Task prompt :: Omit all pictures. Quote only the lines from the one with "This screenshot has" through the end of the material below.

Available records ::
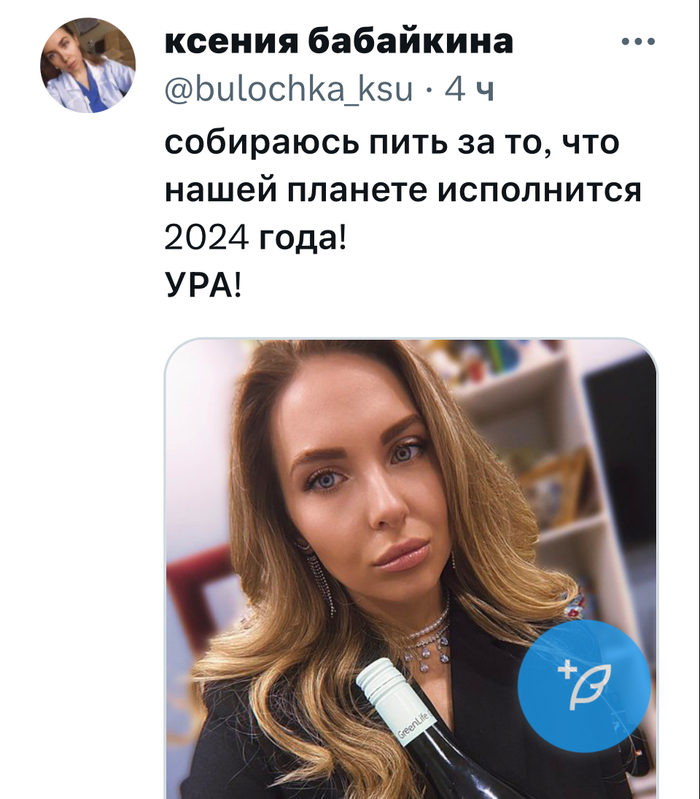Tap the dangling earring in the photo
Viewport: 700px width, 799px height.
[x=321, y=581]
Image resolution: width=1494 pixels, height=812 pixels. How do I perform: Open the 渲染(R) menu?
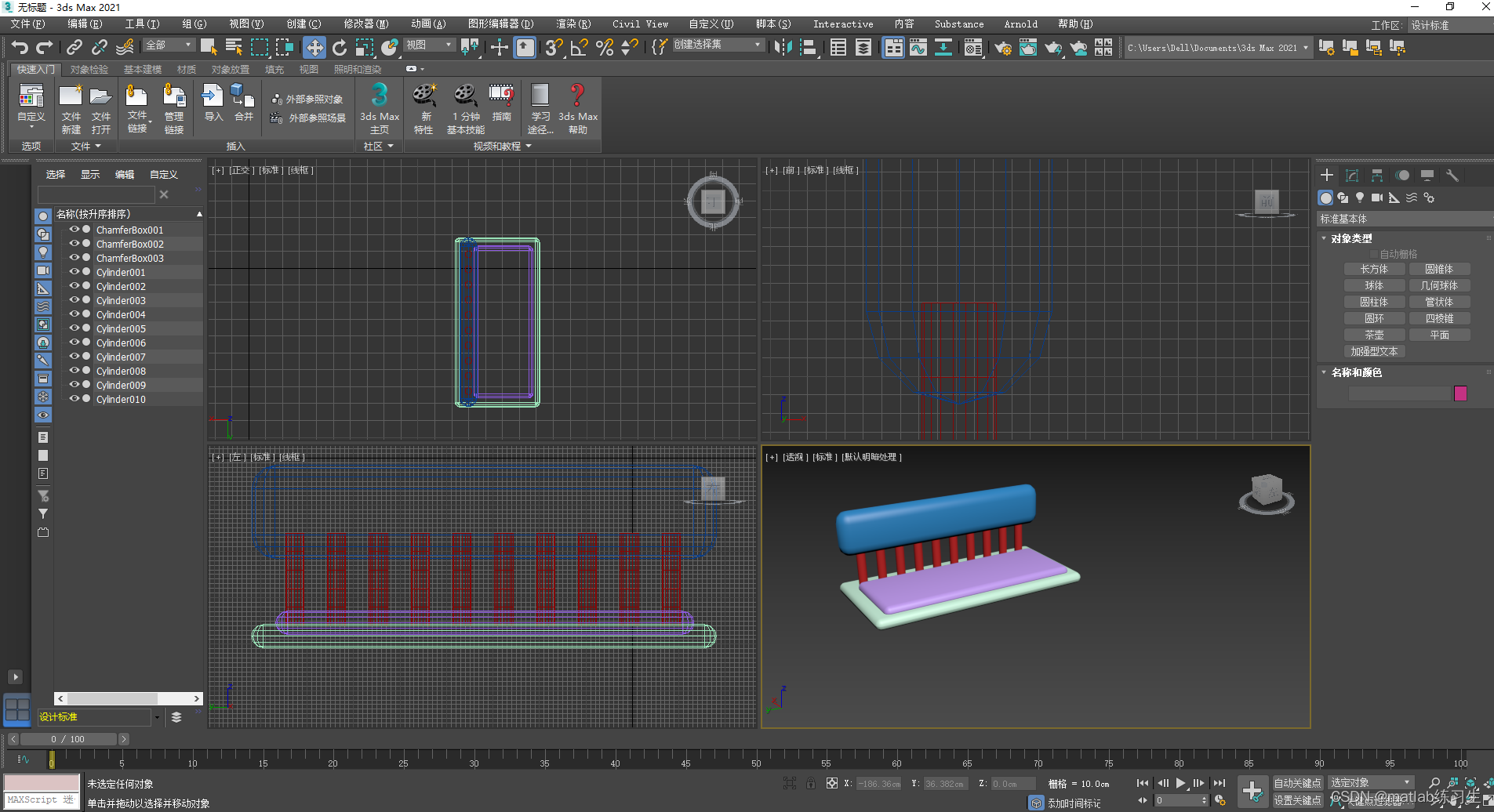pyautogui.click(x=573, y=24)
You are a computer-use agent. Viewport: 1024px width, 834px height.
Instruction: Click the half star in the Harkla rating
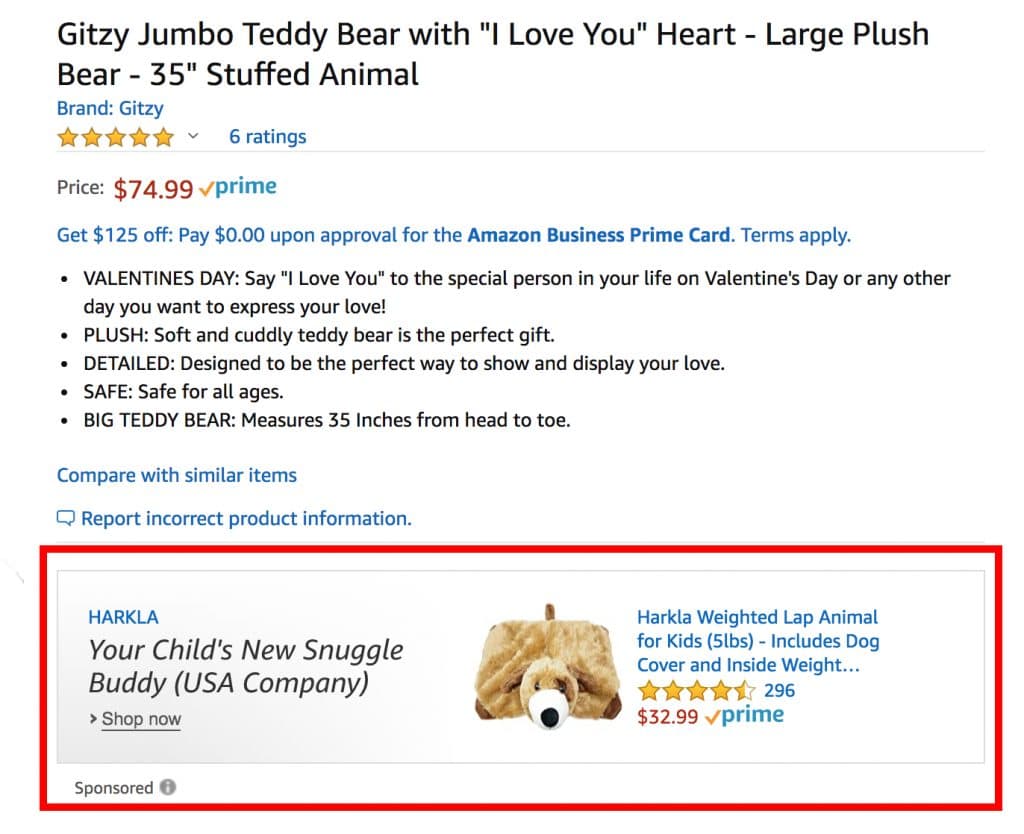744,690
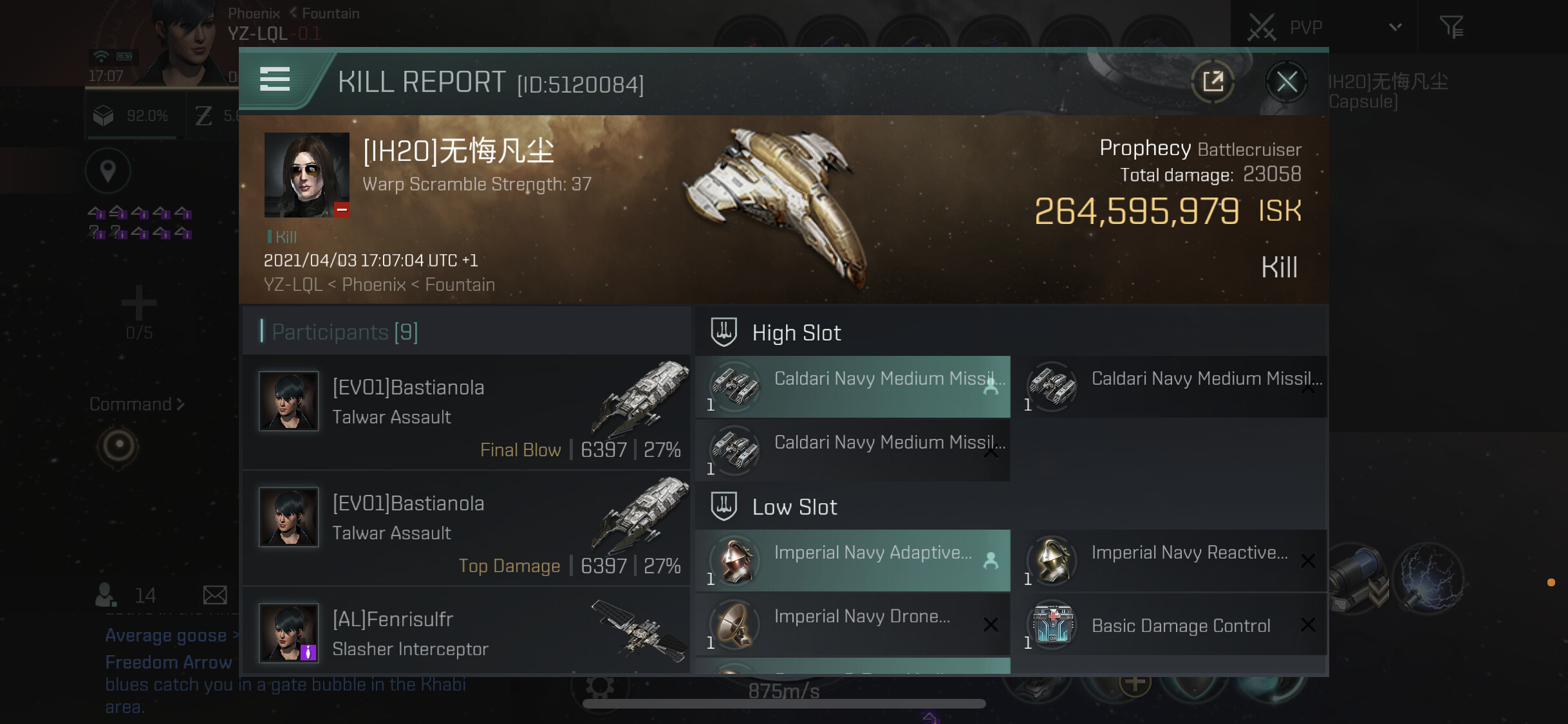Open the kill report hamburger menu

coord(275,80)
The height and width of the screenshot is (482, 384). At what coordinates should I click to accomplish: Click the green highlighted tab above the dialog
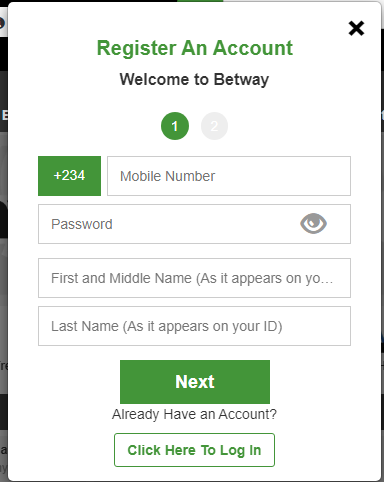click(x=200, y=1)
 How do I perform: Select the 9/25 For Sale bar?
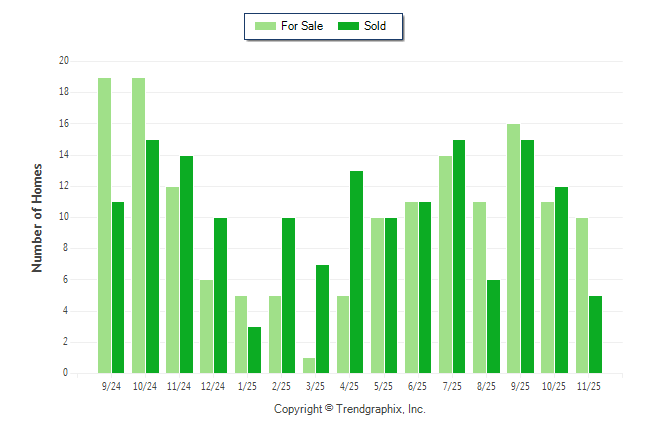point(513,248)
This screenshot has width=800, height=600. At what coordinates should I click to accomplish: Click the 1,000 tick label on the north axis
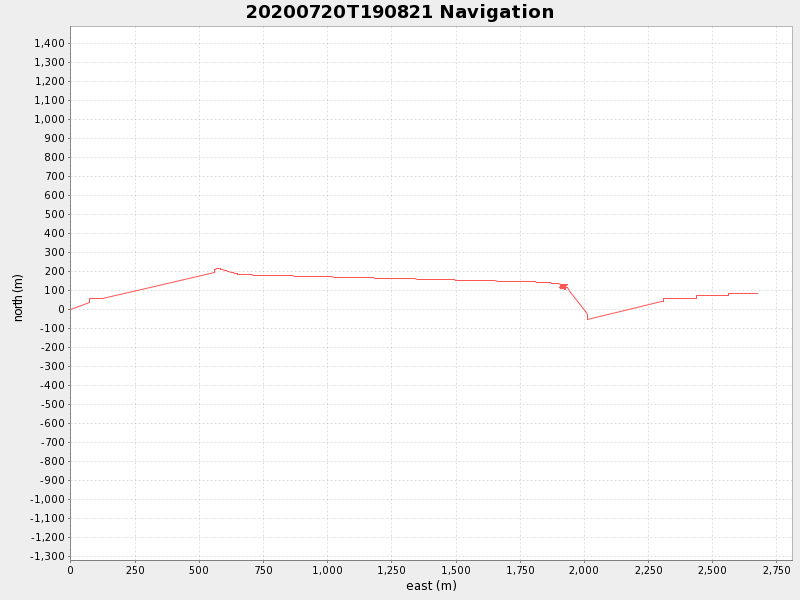[49, 119]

Answer space ::
This screenshot has width=800, height=600. At what coordinates should I click to accomplish: Click the 1,000 tick label on the north axis
[49, 119]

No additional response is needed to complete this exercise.